Medicaid and marijuana and the NC Senate

by | Jun 8, 2022 | Editor's Blog | 2 comments

If you didn’t know better, you would think Democrats were running the North Carolina Senate. The body passed Medicaid expansion earlier in the session and passed a bill legalizing medical marijuana this week. Both bills will likely get stymied in the House this year, but both will probably become law in the not-too-distant future. And both will be enacted by a Republican legislature. 

So, you might ask, are Republicans becoming more liberal? I don’t think so overall, but they may be becoming more practical and less ideological. Several influences are at play. They’re responding to changing times and they’re getting used to being the party in power, beholden to the broader population instead of their narrower base. 

In South Carolina, Republicans matured as legislators once they had control of the state for a while. They started putting more money into education, investing in infrastructure, and got rid of the Confederate flag on government property, though it took a massacre at a church to wake them up. North Carolina Republican legislators may be maturing in a similar fashion. 

The two issues that have caught people’s attention, Medicaid expansion and medical marijuana, have broad public support even though both may be opposed by a portion of the GOP base. Opposition to Medicaid expansion is opposed mainly by the free-market ideologues, while evangelicals make up the main opposition to marijuana. However, neither group cares that much about the other one’s cause, preventing any unified front. 

On Medicaid expansion, the federal government is offering states a huge carrot in the form of billions of dollars. The offer reminds me of the government bribing Southern states to integrate their schools back in the 1960s. States that agreed were rewarded with huge amounts of federal support and the money was too much for legislatures to keep bowing to segregationists and their dwindling influence. Now, the money offered to places like North Carolina is more powerful than the free-marketeers whose influence is just a fraction of what it was in the Reagan era. 

Politically, there’s little downside to expanding Medicaid and plenty of upside. Republicans can take credit for getting more people health care and bringing more money into the state, even if they’ve been the obstacle for the last decade. Expansion also takes away a Democratic talking point. 

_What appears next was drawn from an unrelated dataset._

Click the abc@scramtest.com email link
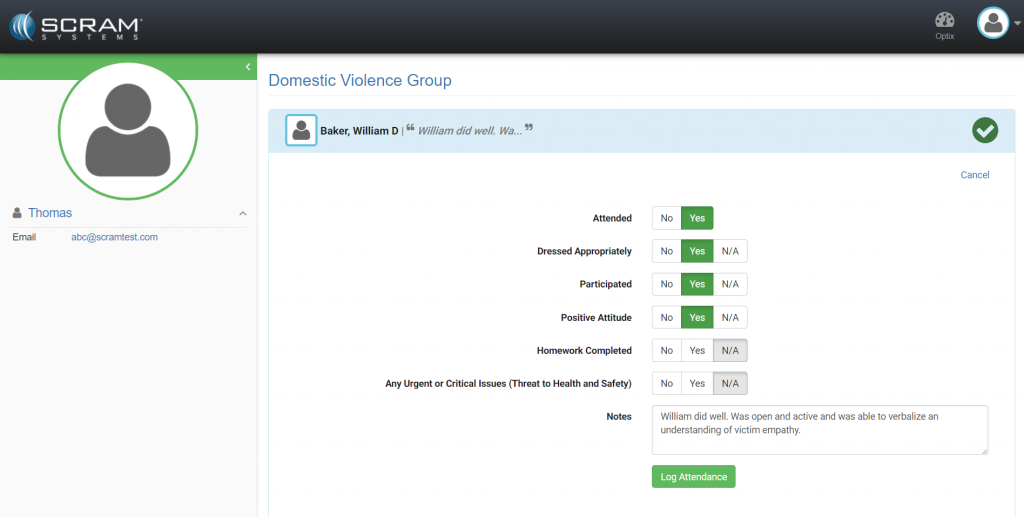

Medical marijuana is a bit of different animal. The whole country has moved toward support for legalization with diverse interest groups all supportive of more liberal laws. Marijuana has been shown to have positive effects for people with emotional and physical ailments. It’s long been known to help alleviate uncomfortable side effects of cancer treatment and it’s now seen as an alternative to opioid treatments at a time when too many people are becoming addicted to pain killers. Veteran groups dealing with PTSD and chronic pain have been pushing for legalization for years and many of those veterans lean Republican on most other issues. 

In addition, criminal justice reform advocates from both the right and left have been urging reform of marijuana laws. Those arrested for marijuana possession are disproportionally African American even though they don’t represent a disproportionate percentage of users. People with marijuana convictions carry the burden of a criminal record that can make employment more difficult. Finally, the cases can clog up an already over-crowded court system. 

In North Carolina, both measures will eventually become law. House Speaker Tim Moore has said that the House won’t take them up until the long session. Technically, Moore is probably right. The short-session was always supposed to just be an adjustment to the budget passed during the previous long session and should only last a few weeks. It was never intended to be a time for big bills or significant pieces of legislation, though that’s not the way it’s been treated for the past 20 years or so. 

Be happy that we’re making progress with significant legislation on health care. We will have expanded Medicaid and we will have medical marijuana in the coming years. North Carolinians will benefit, regardless of who gets the credit. 

2 Comments

  1. Alice Coleman

    I think that Phil Berger and Tim Moore have figured out a way that they can capitalize on the Medicare and Medical Marijuana personally. They usually only act on things that give them some kind of edge or opportunity to capitalize monitarily. They both act like all state funds are thier personal bank accounts.

  2. John Miller

    Wow, the NCGA might pass laws that majorities of citizens want ? Starting to think “government by the people” might not be a cynical joke after all.